Functional organization of exteroceptive inhibition following nociceptive electrical fingertip stimulation in humans

Objective: To investigate the functional organization of inhibitory spinal reflexes mediated by cutaneous afferents (=cutaneous silent periods, CSPs) in order to assess differential strategies used by the human spinal cord to inhibit movement in upper limb muscles within the same myotome. Methods: Twenty healthy subjects underwent assessment of the effect of electrical finger-tip stimulation with different intensities on voluntarily contracting hand muscles. The rectified and averaged electromyogram (EMG) was recorded with surface electrodes placed over abductor pollicis brevis (APB), abductor digiti minimi (ADM), and first dorsal interosseous (FDI) muscles following recurrent digit II and digit V stimulation. Results: Finger-tip stimulation resulted in a series of inhibitory and excitatory EMG responses in all 3 hand muscles. Stimulus intensity exerted a significant influence on various CSP parameters (probability, onset and end latency, duration, index of suppression).

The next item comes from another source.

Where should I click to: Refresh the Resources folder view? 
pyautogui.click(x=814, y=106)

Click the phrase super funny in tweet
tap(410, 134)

CSPs were most pronounced in APB following digit II and, somewhat less, following digit V stimulation. FDI and ADM differed in CSP onset latency following digit II stimulation, and in the overall amount of suppression following digit V stimulation, despite being supplied by the same nerve and the same myotome. Excitatory long-loop reflexes seemed to be suppressed by increasing stimulus intensities, yet they interfered with CSPs, even when using noxious stimulation, in FDI following digit II stimulation, and in both ADM and FDI following digit V stimulation. Conclusions: The findings are consistent with the presence of an inhibitory neural circuitry within the human spinal cord which can rapidly restrain distinct muscle synergies. Neurophysiology indicates a more functional – task-related – organization of protective reflexes in the human upper extremity, rather than a merely metameric – anatomically based – order of activation of this neuronal circuitry.